Жила, была | страница 29
К тому времени все железные и шоссейные дороги, все пути перерезали, в небе над Ладожским озером господствовала вражеская авиация. Последняя надежда — изыскать внутренние резервы.
С пивоваренных заводов увезли солод и дрожжи, у интендантов отняли лошадиный корм — овес, на кожевенных фабриках изъяли опойки, шкурки молодых телят. В торговом порту обнаружили тысячи тонн жмыха подсолнечника, в мирное время его сжигали в пароходных топках. Соскребли многолетнюю производственную пыль со стен и потолков в мельничных цехах, вытряхнули, выбили каждый мешок из-под муки и круп.
Ячменные и ржаные отруби, хлопковый жмых и шроты — выжимки сои, кукурузные ростки и проросшее зерно, поднятое водолазами со дна Невы из затонувших барж, — все, что годилось или могло сгодиться в пищу, взяли на строгий учет и под охрану.
Постоянное недоедание подтачивало здоровье, губило людей.
Врачи все чаще называли причину смерти — «истощение организма». Две страшных болезни расползлись по городу: описанная в книгах о полярниках и моряках парусного флота цинга и даже не каждому медику известная — алиментарная дистрофия.
И все же голода еще не было, население трагически сокращалось от бомбежек и обстрелов.
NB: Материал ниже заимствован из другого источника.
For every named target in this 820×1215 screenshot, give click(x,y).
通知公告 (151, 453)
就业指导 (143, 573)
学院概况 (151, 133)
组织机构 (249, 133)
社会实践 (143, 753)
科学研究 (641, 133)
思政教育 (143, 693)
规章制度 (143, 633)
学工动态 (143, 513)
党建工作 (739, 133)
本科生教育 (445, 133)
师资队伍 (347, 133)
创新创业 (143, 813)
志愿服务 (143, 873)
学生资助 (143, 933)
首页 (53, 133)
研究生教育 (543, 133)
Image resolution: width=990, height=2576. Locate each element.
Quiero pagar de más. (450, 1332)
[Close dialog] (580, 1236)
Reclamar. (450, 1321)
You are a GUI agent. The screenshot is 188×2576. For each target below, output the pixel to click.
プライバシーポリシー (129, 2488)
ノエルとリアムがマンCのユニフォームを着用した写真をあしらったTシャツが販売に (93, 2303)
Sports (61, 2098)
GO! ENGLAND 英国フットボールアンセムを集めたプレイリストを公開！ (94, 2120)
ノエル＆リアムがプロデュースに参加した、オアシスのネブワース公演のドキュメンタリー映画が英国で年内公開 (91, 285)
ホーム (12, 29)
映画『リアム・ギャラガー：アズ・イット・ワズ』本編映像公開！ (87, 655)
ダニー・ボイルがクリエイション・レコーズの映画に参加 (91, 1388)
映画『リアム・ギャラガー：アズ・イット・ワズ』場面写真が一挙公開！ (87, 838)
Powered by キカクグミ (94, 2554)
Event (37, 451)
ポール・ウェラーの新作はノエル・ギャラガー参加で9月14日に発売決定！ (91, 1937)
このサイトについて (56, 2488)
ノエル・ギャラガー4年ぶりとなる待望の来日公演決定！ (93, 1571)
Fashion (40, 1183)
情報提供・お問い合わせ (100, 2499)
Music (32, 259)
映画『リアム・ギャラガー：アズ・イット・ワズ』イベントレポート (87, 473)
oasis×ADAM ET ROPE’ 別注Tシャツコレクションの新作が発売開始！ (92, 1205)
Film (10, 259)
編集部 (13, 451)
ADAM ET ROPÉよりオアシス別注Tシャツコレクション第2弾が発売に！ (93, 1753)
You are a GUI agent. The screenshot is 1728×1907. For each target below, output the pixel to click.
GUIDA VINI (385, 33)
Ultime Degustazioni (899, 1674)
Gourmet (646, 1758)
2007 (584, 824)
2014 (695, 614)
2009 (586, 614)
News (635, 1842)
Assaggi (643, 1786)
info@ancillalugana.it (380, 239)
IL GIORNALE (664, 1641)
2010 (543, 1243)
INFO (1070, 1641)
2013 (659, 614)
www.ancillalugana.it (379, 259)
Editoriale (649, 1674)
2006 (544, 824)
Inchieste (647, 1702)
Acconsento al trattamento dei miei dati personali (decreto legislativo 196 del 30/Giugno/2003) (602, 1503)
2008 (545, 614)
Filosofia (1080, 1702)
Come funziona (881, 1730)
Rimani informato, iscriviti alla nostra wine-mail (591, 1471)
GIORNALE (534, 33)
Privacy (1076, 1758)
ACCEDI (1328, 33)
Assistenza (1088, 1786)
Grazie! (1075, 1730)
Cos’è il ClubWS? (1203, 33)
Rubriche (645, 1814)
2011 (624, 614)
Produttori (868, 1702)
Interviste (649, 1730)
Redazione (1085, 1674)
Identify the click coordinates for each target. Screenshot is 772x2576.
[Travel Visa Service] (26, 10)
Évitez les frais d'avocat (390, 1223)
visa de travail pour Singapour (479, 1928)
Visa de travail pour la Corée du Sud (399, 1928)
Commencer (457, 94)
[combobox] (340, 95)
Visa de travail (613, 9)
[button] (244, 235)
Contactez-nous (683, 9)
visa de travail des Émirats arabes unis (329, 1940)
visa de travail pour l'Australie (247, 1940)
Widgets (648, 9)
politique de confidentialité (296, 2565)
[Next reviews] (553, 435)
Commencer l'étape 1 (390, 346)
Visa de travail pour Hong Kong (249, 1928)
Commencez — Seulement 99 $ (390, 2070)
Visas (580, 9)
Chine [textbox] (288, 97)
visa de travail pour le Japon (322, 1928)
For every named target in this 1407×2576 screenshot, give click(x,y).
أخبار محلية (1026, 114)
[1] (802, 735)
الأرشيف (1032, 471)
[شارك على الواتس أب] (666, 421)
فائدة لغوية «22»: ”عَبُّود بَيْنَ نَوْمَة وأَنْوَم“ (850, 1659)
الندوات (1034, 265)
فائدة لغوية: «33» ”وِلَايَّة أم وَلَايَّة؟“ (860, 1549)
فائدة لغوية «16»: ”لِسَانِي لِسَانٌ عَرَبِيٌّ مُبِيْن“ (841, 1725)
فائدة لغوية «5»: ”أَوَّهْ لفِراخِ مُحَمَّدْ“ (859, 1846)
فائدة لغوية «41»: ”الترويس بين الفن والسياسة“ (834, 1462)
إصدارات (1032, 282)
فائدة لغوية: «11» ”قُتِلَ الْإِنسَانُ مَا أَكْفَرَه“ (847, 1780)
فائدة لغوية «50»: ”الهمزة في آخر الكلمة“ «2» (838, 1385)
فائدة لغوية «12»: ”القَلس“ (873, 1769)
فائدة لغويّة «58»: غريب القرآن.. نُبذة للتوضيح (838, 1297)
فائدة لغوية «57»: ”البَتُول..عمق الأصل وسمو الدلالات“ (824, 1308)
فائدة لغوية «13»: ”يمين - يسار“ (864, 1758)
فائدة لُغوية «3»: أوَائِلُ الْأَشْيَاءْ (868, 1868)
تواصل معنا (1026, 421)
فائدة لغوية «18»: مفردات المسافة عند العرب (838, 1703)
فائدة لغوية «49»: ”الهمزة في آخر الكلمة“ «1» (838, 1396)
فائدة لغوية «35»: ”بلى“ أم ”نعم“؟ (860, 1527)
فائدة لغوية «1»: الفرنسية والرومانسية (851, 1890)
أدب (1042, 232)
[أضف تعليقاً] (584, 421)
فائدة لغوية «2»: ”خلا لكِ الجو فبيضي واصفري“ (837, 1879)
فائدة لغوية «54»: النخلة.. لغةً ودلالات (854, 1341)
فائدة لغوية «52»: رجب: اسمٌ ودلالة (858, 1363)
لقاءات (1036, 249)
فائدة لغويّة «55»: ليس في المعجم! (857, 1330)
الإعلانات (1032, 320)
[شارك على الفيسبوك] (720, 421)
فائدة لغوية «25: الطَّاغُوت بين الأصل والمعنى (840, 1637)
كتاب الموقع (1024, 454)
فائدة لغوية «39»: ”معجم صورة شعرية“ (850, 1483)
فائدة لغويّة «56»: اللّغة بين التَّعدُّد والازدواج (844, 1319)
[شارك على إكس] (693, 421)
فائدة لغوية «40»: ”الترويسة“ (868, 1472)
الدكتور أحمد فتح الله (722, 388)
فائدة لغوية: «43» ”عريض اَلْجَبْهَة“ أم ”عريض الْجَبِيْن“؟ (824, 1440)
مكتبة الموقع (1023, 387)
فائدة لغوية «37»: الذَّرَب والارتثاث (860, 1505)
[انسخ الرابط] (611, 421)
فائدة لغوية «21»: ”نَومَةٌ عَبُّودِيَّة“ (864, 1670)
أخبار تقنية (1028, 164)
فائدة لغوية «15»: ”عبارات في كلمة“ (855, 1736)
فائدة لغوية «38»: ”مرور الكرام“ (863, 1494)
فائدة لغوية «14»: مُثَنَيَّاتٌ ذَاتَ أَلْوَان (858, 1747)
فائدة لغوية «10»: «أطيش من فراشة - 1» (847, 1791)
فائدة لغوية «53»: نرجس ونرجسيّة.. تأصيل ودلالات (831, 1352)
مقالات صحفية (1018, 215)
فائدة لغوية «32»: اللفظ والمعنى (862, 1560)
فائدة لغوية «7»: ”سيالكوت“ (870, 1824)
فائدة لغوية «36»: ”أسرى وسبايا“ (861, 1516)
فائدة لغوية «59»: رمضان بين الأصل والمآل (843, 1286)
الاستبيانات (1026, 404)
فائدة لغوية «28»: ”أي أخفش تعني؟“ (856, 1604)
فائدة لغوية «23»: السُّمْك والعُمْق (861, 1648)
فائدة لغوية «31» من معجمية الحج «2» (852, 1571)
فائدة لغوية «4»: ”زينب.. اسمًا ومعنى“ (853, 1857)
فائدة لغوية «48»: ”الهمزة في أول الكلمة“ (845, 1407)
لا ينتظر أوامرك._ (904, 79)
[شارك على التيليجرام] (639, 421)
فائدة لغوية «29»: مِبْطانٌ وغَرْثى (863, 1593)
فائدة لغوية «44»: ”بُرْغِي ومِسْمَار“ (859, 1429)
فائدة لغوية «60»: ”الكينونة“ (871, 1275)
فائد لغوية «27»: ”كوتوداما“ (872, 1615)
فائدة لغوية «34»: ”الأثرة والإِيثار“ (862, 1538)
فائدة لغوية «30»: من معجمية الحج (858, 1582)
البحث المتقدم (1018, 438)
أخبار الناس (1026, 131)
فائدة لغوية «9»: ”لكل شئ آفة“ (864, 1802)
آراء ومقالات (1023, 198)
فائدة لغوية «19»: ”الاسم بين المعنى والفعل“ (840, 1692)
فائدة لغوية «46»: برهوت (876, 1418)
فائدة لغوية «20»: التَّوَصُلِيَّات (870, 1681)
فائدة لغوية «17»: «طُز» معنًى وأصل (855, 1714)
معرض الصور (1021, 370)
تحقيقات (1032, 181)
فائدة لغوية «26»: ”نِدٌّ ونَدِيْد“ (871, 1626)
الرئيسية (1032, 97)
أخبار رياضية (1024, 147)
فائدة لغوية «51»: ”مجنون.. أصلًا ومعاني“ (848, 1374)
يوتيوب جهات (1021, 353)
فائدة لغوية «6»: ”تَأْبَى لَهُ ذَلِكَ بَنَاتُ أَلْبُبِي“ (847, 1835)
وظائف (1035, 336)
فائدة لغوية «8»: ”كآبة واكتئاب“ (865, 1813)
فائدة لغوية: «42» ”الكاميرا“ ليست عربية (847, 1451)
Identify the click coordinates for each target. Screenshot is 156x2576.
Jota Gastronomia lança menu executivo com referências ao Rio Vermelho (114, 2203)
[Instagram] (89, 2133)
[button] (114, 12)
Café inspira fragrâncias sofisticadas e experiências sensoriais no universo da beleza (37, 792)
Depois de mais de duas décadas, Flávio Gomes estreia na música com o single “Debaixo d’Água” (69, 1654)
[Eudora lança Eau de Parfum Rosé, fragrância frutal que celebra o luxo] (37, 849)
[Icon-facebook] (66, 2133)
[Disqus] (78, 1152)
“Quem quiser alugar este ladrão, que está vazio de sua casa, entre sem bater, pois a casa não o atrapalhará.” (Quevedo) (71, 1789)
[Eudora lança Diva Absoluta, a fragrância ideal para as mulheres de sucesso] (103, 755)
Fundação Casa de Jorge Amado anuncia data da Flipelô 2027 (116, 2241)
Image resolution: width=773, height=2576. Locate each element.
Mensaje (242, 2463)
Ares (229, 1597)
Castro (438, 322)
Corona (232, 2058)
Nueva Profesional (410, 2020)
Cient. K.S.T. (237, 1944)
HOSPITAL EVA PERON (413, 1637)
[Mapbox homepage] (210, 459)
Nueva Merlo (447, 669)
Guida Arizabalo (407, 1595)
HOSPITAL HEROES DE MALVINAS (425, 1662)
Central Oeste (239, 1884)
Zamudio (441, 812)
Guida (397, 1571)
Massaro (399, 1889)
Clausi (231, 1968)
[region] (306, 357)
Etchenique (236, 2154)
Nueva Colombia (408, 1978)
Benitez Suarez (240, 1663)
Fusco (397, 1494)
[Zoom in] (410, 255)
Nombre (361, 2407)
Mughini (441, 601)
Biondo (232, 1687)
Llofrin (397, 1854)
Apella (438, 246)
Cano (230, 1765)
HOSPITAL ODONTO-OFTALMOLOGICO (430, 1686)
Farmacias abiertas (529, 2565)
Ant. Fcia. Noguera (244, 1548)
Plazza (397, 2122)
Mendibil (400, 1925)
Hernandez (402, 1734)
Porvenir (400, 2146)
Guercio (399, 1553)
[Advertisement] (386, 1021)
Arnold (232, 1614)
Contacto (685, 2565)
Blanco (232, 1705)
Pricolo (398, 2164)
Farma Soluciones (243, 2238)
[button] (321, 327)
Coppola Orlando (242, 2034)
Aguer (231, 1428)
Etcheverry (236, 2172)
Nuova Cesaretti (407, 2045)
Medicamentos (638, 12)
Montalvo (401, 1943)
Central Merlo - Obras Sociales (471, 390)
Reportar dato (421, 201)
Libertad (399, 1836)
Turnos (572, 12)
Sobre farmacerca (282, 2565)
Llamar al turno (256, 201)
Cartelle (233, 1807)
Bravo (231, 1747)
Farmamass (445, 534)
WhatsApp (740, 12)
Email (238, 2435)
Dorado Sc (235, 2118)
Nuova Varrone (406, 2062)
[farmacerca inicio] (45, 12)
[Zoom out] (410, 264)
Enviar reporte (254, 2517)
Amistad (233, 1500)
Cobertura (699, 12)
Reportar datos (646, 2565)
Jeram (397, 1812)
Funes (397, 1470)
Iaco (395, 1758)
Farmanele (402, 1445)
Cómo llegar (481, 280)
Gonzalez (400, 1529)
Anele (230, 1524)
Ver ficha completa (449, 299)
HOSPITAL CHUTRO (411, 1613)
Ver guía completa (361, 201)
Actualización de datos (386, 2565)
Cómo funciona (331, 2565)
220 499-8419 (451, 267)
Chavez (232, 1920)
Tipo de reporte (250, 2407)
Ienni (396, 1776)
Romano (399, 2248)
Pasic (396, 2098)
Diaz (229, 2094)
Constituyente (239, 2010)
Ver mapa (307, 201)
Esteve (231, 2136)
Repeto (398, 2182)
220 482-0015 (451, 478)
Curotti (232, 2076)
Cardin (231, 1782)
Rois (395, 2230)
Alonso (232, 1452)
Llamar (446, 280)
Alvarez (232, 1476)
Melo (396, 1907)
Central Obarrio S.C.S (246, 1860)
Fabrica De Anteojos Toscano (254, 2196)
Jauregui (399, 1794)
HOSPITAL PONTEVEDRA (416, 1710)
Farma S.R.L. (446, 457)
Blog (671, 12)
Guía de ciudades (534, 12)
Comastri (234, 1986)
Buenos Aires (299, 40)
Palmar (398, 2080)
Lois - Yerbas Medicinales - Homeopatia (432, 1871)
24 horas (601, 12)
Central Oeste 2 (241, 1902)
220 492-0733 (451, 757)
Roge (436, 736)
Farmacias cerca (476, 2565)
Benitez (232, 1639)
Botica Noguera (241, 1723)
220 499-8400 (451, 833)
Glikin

Хлебозаводы выпекали только формовой хлеб — «кирпичики». Круглый, подовый, выкладывается на пол печи и требует особого замеса. В жестяное корытце, форму, можно любую примесь добавить, воды подлить. Но и на такой, на три четверти из примесей хлеб не хватало муки. 30 ноября нормы снизились еще раз. Теперь хлеба рабочим и ИТР — по 300 граммов, остальным — по 150.
Остальным — это служащим, это старикам, немощным пенсионерам — в общем, иждивенцам. И — детям.
— Сто пятьдесят, — пробулькал Серый, словно взвешивая на слух крохотный ломтик хлеба. — Сто пятьдесят…
Таня по-прежнему называла его про себя «Серым», хотя он и сменил затрапезный плащ на кавалерийскую шинель со споротыми петлицами. Человек этот, быть может, до того как стал калекой от несчастного случая или несправедливости, сломавшей всю его судьбу и жизнь, ходил в героях гражданской войны, а то и в мирное время командовал войсками. Впрочем, кроме плаща и шинели, ничто не свидетельствовало благородное и благополучное прошлое человека со скрюченной, как птичья лапка, кистью руки.
Очередь молча внимала Серому, не поддерживая, но и не отвергая его суждений.
— Сто пятьдесят. Еще одно снижение — и… И — смерть, — Серый не рубанул воздух, не отмахнул резко, а как бы выронил свою искалеченную руку.